How NOAA NWS, GFS model, and GOES satellite data combine to generate live flood and weather risk scores for 40 global cities.
🧠 OPEN BRAIN DASHBOARD LIVEA thunderstorm is forming off the coast of Washington. Right now, meteorologists at NOAA are watching it. In seconds, their data reaches Pandita's Brain Dashboard. Your flood risk score updates in real time. This is not prediction theater—this is the nervous system of modern weather intelligence, and it all starts with one agency's commitment to open science.
The National Oceanic and Atmospheric Administration (NOAA) is the backbone of weather risk intelligence on Pandita Data. Every flood alert, every rainfall forecast, every tropical system track originates from NOAA's five critical data streams: the National Weather Service alert API, the Global Forecast System (GFS) 16-day model, GOES satellite imagery, the Storm Prediction Center outlooks, and National Hurricane Center advisories. Brain Dashboard ingests all of it—continuously, in real time.
When Seattle residents wake up, the city's weather and flood risk scores are already live on panditadata.com/brain_dashboard, powered by overnight model runs from NOAA's supercomputers in Maryland and Oklahoma.
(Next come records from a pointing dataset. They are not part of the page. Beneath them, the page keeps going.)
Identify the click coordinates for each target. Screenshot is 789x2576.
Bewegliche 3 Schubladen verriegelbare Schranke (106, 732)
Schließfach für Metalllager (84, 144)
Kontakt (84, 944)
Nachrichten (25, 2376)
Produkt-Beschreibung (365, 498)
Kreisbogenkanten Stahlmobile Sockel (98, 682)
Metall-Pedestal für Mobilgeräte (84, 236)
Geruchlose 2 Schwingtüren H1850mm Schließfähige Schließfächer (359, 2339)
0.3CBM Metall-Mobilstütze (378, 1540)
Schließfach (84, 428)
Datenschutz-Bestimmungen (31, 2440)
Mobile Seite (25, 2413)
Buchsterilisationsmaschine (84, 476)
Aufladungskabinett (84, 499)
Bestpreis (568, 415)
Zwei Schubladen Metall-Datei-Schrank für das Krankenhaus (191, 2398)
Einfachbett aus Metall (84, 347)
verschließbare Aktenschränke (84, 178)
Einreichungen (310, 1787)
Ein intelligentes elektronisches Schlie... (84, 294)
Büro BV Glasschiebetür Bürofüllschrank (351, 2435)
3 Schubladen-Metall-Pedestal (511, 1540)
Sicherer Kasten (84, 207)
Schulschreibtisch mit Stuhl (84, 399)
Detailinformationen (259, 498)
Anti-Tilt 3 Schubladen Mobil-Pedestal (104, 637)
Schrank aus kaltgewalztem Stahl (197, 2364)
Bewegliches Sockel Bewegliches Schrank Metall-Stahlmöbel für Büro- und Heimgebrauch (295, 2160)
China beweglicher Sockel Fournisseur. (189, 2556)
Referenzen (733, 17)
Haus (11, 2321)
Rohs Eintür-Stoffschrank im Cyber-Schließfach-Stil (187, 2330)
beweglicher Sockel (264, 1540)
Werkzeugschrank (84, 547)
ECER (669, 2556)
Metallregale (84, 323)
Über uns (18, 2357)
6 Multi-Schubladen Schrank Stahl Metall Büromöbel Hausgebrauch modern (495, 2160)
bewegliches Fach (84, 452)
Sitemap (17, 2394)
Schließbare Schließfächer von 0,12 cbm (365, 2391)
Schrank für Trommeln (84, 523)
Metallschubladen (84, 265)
No lag. No guesswork. Just integrated hazard intelligence.
Brain Dashboard doesn't simply repeat NOAA's warnings. It translates them into probabilistic risk scores. Here's how:
Seattle's flood intelligence depends on accurate rainfall prediction. The GFS model, run by NOAA's National Centers for Environmental Prediction, processes trillions of atmospheric data points every six hours. Brain Dashboard consumes the precipitation forecast grid—down to 25 km resolution—and overlays it against Seattle's terrain, soil saturation, and stream gauge data.
When a Gulf of Mexico moisture plume heads northwest toward the Pacific Northwest, GFS shows it first. Brain Dashboard shows it next. Your Brain Dashboard flood risk score climbs before the first drop falls.
Check Disaster Report for Seattle's current city-level risk profile, including flood and weather hazards powered by NOAA integration. The 3D simulation shows real storm tracks, rainfall accumulation, and atmospheric conditions—all fed by the same data that powers NWS forecasts.
NOAA's commitment to open, real-time data is why modern risk intelligence is possible. Brain Dashboard amplifies that science, making it visual, intuitive, and actionable for anyone who needs to understand what the atmosphere is about to do.